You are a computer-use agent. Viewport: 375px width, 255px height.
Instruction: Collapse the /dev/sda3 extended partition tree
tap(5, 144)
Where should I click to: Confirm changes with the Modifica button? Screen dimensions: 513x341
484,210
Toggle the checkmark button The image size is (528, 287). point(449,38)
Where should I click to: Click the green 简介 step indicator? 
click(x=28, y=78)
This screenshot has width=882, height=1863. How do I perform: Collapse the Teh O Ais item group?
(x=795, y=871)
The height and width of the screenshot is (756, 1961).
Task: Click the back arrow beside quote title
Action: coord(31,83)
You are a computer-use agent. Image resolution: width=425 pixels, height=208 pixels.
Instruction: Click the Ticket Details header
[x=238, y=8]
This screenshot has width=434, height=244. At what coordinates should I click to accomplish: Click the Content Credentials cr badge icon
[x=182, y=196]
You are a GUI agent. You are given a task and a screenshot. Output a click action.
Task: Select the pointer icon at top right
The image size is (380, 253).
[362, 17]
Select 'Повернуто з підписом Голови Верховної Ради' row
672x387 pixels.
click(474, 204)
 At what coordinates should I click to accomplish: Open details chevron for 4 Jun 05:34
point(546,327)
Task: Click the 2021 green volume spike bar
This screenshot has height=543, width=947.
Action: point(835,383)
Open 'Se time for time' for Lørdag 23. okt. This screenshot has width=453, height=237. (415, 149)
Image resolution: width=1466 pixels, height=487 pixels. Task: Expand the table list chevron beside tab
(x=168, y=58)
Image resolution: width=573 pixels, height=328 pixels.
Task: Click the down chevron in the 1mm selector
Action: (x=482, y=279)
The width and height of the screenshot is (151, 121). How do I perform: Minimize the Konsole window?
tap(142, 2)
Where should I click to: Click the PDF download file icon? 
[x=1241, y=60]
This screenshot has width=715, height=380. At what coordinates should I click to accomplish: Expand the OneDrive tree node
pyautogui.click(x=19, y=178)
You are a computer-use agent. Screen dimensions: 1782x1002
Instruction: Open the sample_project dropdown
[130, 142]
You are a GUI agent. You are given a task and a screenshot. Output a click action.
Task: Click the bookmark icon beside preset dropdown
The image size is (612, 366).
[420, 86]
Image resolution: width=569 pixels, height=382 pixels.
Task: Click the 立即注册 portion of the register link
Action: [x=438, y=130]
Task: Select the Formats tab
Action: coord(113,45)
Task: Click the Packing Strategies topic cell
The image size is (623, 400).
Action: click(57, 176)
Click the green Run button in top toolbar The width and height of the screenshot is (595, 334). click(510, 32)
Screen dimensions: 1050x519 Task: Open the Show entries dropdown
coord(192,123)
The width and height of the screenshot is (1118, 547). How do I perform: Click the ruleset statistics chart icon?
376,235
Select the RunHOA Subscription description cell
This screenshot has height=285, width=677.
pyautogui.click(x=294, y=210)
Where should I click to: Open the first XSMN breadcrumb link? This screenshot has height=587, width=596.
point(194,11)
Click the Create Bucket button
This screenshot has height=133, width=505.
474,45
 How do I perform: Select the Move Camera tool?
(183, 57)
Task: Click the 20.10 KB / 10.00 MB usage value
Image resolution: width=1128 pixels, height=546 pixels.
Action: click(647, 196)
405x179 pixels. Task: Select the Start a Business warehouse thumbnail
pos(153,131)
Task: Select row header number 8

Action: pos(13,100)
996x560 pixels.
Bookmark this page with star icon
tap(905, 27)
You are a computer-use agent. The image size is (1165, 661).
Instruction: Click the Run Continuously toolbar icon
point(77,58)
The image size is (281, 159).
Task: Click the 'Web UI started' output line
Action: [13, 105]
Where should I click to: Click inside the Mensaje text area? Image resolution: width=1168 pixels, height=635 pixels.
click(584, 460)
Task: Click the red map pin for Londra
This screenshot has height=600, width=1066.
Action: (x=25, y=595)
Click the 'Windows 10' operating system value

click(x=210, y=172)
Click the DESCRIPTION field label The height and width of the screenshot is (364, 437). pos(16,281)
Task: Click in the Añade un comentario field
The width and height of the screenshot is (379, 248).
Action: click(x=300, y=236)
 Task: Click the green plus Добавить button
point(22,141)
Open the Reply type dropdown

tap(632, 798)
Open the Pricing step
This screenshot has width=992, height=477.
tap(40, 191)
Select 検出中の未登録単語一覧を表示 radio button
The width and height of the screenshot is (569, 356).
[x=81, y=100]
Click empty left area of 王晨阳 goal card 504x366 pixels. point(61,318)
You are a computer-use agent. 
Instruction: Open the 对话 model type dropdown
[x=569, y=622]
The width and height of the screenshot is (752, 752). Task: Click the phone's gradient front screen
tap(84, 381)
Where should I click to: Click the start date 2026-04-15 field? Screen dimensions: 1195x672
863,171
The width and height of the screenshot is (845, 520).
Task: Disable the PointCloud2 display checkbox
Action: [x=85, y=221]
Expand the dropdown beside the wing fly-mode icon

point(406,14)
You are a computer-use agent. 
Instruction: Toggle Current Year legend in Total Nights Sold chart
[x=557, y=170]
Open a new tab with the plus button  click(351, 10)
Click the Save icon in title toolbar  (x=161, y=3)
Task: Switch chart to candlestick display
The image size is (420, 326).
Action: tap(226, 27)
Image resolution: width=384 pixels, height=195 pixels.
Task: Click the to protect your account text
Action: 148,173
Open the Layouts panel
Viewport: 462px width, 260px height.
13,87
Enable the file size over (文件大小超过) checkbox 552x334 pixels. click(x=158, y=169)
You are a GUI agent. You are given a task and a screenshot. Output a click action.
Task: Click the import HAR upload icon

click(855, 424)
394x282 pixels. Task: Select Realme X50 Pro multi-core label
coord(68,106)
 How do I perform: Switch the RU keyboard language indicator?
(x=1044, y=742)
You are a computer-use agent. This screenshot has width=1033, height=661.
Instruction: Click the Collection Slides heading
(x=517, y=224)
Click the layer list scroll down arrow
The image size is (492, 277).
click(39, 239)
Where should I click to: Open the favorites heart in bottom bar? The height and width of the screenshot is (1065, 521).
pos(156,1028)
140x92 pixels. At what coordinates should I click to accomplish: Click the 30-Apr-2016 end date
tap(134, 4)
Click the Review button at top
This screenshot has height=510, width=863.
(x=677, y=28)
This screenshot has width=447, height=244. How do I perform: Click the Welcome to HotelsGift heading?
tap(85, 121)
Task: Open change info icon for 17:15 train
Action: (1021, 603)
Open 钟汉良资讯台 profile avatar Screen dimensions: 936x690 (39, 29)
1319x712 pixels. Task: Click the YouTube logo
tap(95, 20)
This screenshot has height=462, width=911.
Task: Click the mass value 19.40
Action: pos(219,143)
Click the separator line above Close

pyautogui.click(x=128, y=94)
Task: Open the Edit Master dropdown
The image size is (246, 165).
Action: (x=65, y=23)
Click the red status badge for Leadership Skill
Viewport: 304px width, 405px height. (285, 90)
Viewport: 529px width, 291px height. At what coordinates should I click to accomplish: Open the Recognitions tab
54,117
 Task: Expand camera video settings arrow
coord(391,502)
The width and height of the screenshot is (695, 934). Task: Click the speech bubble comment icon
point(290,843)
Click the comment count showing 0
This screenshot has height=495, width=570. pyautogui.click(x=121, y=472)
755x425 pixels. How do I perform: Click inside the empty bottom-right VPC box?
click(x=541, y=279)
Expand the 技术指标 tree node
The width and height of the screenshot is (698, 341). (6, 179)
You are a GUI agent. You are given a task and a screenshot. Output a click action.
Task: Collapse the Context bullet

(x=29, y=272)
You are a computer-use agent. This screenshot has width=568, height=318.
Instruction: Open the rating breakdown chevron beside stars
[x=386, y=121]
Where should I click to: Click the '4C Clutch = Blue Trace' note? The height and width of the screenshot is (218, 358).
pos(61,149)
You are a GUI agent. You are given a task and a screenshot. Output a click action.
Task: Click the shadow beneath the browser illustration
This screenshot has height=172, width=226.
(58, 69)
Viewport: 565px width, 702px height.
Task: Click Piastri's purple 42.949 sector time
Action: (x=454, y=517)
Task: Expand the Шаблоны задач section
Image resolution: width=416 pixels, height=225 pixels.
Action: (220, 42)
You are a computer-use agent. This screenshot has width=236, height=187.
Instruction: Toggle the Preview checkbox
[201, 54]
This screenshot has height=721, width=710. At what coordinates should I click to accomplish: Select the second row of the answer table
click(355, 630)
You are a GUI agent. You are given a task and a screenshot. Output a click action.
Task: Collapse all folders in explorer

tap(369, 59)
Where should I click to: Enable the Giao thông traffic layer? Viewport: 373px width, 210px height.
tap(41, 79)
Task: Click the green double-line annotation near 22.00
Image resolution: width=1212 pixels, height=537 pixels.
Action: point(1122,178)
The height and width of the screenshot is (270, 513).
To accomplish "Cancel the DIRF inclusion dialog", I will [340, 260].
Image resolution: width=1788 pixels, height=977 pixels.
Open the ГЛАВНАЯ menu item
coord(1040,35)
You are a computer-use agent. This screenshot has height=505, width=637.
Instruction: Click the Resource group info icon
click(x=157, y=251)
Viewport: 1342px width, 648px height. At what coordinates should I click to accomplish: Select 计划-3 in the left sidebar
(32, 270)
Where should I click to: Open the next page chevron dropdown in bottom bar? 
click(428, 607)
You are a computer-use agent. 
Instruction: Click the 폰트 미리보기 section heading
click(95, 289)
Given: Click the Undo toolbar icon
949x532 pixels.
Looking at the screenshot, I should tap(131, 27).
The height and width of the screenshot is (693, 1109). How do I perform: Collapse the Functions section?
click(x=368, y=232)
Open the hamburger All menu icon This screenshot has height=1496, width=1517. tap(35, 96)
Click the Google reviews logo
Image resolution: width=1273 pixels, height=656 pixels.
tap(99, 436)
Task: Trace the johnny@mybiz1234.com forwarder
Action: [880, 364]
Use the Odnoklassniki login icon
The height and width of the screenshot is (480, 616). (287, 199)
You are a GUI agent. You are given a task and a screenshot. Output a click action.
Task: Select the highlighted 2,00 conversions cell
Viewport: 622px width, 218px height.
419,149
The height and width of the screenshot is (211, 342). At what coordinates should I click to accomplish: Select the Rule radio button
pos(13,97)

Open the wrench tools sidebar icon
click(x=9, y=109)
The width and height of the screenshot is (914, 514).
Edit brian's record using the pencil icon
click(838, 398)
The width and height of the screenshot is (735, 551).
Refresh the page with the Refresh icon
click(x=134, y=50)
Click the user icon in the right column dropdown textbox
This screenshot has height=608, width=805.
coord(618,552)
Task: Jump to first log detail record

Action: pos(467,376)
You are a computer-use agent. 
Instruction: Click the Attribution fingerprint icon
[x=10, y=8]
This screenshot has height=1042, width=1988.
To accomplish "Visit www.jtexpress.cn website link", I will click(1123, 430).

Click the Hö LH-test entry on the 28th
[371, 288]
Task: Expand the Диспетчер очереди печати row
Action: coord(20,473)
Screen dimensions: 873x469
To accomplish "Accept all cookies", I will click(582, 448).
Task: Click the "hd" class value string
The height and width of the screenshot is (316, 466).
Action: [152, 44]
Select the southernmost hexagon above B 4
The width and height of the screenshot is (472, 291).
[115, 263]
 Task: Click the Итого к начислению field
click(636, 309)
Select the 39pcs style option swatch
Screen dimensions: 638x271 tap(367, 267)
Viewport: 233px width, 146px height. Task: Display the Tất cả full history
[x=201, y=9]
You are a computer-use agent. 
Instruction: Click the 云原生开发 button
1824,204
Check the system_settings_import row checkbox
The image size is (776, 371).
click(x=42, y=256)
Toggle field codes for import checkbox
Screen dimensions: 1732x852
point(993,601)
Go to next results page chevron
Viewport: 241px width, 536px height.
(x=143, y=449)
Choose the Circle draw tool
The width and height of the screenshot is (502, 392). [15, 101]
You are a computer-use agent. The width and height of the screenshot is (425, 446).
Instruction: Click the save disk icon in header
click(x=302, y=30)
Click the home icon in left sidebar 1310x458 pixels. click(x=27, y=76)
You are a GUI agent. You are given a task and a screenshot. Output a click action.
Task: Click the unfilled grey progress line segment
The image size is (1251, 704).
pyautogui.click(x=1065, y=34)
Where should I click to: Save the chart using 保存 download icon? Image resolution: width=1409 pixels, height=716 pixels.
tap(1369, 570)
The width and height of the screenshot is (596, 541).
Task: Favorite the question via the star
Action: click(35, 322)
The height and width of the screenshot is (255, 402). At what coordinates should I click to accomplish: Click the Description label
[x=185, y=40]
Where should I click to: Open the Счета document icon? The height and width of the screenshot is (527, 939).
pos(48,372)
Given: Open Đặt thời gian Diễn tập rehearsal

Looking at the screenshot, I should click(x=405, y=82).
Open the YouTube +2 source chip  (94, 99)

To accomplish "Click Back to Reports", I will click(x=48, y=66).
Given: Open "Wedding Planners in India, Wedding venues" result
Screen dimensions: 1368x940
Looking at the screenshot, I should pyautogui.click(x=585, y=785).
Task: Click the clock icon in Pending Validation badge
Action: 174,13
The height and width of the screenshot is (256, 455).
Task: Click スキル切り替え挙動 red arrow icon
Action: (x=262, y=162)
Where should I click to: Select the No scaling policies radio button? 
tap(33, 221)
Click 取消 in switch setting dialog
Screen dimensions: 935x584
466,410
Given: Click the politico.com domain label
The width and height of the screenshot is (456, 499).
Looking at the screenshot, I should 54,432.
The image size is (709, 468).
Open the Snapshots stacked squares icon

__STATED TASK__
Convert the lines from the one containing "The height and width of the screenshot is (255, 402)." through the end of the records into a Markdown table with the columns Row and Line. Number each line in Row and skip blank lines.

__OUTPUT FOR THIS EXERCISE__
| Row | Line |
|---|---|
| 1 | The height and width of the screenshot is (255, 402). At what coordinates should I click to accomplish: Click the Description label |
| 2 | [x=185, y=40] |
| 3 | Where should I click to: Open the Счета document icon? The height and width of the screenshot is (527, 939). |
| 4 | pos(48,372) |
| 5 | Given: Open Đặt thời gian Diễn tập rehearsal |
| 6 | Looking at the screenshot, I should click(x=405, y=82). |
| 7 | Open the YouTube +2 source chip  (94, 99) |
| 8 | To accomplish "Click Back to Reports", I will click(x=48, y=66). |
| 9 | Given: Open "Wedding Planners in India, Wedding venues" result |
| 10 | Screen dimensions: 1368x940 |
| 11 | Looking at the screenshot, I should pyautogui.click(x=585, y=785). |
| 12 | Task: Click the clock icon in Pending Validation badge |
| 13 | Action: 174,13 |
| 14 | The height and width of the screenshot is (256, 455). |
| 15 | Task: Click スキル切り替え挙動 red arrow icon |
| 16 | Action: (x=262, y=162) |
| 17 | Where should I click to: Select the No scaling policies radio button?  |
| 18 | tap(33, 221) |
| 19 | Click 取消 in switch setting dialog |
| 20 | Screen dimensions: 935x584 |
| 21 | 466,410 |
| 22 | Given: Click the politico.com domain label |
| 23 | The width and height of the screenshot is (456, 499). |
| 24 | Looking at the screenshot, I should 54,432. |
| 25 | The image size is (709, 468). |
| 26 | Open the Snapshots stacked squares icon |